SHORT TASK:
Could you extract every one of the records below, copying each line word for word?

━━━━

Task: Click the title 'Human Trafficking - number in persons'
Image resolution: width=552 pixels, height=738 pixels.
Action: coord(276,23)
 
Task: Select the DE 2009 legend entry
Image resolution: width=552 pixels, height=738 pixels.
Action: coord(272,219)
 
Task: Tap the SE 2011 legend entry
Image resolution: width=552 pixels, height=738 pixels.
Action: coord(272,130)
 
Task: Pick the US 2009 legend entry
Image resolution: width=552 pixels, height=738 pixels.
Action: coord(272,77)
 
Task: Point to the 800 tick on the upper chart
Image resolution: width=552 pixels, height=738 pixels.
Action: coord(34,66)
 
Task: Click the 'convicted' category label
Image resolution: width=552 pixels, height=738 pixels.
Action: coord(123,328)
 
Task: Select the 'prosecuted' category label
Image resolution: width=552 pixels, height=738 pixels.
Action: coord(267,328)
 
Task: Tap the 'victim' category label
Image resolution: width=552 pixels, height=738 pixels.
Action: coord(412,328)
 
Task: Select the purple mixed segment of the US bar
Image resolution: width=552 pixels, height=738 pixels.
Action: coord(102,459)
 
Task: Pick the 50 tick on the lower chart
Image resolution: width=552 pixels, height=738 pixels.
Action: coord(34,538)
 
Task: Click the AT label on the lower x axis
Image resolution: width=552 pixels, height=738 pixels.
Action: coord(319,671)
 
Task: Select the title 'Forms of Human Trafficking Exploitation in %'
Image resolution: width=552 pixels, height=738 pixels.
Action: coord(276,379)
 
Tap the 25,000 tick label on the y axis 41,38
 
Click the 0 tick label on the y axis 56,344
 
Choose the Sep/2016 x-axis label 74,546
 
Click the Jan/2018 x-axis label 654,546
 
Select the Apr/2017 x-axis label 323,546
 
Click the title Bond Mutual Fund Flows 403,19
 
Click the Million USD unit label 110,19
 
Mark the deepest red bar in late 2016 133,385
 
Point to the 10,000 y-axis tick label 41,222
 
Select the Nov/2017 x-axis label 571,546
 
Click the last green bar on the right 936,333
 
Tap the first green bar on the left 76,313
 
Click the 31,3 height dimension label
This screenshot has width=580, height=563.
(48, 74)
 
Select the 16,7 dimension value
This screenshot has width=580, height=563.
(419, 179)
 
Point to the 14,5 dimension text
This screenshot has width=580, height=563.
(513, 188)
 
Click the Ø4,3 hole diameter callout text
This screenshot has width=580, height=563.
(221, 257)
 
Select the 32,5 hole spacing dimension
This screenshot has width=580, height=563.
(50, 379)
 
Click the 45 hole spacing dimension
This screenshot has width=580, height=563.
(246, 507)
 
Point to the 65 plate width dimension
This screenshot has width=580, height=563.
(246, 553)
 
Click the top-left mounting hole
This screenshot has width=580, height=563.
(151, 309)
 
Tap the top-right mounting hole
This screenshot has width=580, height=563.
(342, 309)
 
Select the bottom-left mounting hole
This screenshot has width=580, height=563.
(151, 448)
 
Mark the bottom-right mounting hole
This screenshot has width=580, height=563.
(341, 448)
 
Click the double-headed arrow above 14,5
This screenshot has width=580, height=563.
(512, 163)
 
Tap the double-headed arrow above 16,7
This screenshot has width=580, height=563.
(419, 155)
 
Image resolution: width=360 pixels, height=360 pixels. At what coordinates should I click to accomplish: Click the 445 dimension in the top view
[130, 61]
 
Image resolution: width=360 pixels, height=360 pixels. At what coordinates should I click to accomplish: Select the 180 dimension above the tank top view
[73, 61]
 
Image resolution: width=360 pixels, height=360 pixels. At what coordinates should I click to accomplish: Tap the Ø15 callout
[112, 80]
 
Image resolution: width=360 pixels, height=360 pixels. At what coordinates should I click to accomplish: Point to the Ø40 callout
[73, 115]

━━━━

OUTPUT FOR THIS EXERCISE:
Task: Click the title 'Human Trafficking - number in persons'
Image resolution: width=552 pixels, height=738 pixels.
Action: coord(276,23)
 
Task: Select the DE 2009 legend entry
Image resolution: width=552 pixels, height=738 pixels.
Action: coord(272,219)
 
Task: Tap the SE 2011 legend entry
Image resolution: width=552 pixels, height=738 pixels.
Action: coord(272,130)
 
Task: Pick the US 2009 legend entry
Image resolution: width=552 pixels, height=738 pixels.
Action: coord(272,77)
 
Task: Point to the 800 tick on the upper chart
Image resolution: width=552 pixels, height=738 pixels.
Action: coord(34,66)
 
Task: Click the 'convicted' category label
Image resolution: width=552 pixels, height=738 pixels.
Action: coord(123,328)
 
Task: Select the 'prosecuted' category label
Image resolution: width=552 pixels, height=738 pixels.
Action: coord(267,328)
 
Task: Tap the 'victim' category label
Image resolution: width=552 pixels, height=738 pixels.
Action: coord(412,328)
 
Task: Select the purple mixed segment of the US bar
Image resolution: width=552 pixels, height=738 pixels.
Action: coord(102,459)
 
Task: Pick the 50 tick on the lower chart
Image resolution: width=552 pixels, height=738 pixels.
Action: coord(34,538)
 
Task: Click the AT label on the lower x axis
Image resolution: width=552 pixels, height=738 pixels.
Action: coord(319,671)
 
Task: Select the title 'Forms of Human Trafficking Exploitation in %'
Image resolution: width=552 pixels, height=738 pixels.
Action: coord(276,379)
 
Tap the 25,000 tick label on the y axis 41,38
 
Click the 0 tick label on the y axis 56,344
 
Choose the Sep/2016 x-axis label 74,546
 
Click the Jan/2018 x-axis label 654,546
 
Select the Apr/2017 x-axis label 323,546
 
Click the title Bond Mutual Fund Flows 403,19
 
Click the Million USD unit label 110,19
 
Mark the deepest red bar in late 2016 133,385
 
Point to the 10,000 y-axis tick label 41,222
 
Select the Nov/2017 x-axis label 571,546
 
Click the last green bar on the right 936,333
 
Tap the first green bar on the left 76,313
 
Click the 31,3 height dimension label
This screenshot has width=580, height=563.
(48, 74)
 
Select the 16,7 dimension value
This screenshot has width=580, height=563.
(419, 179)
 
Point to the 14,5 dimension text
This screenshot has width=580, height=563.
(513, 188)
 
Click the Ø4,3 hole diameter callout text
This screenshot has width=580, height=563.
(221, 257)
 
Select the 32,5 hole spacing dimension
This screenshot has width=580, height=563.
(50, 379)
 
Click the 45 hole spacing dimension
This screenshot has width=580, height=563.
(246, 507)
 
Point to the 65 plate width dimension
This screenshot has width=580, height=563.
(246, 553)
 
Click the top-left mounting hole
This screenshot has width=580, height=563.
(151, 309)
 
Tap the top-right mounting hole
This screenshot has width=580, height=563.
(342, 309)
 
Select the bottom-left mounting hole
This screenshot has width=580, height=563.
(151, 448)
 
Mark the bottom-right mounting hole
This screenshot has width=580, height=563.
(341, 448)
 
Click the double-headed arrow above 14,5
This screenshot has width=580, height=563.
(512, 163)
 
Tap the double-headed arrow above 16,7
This screenshot has width=580, height=563.
(419, 155)
 
Image resolution: width=360 pixels, height=360 pixels. At what coordinates should I click to accomplish: Click the 445 dimension in the top view
[130, 61]
 
Image resolution: width=360 pixels, height=360 pixels. At what coordinates should I click to accomplish: Select the 180 dimension above the tank top view
[73, 61]
 
Image resolution: width=360 pixels, height=360 pixels. At what coordinates should I click to accomplish: Tap the Ø15 callout
[112, 80]
 
Image resolution: width=360 pixels, height=360 pixels. At what coordinates should I click to accomplish: Point to the Ø40 callout
[73, 115]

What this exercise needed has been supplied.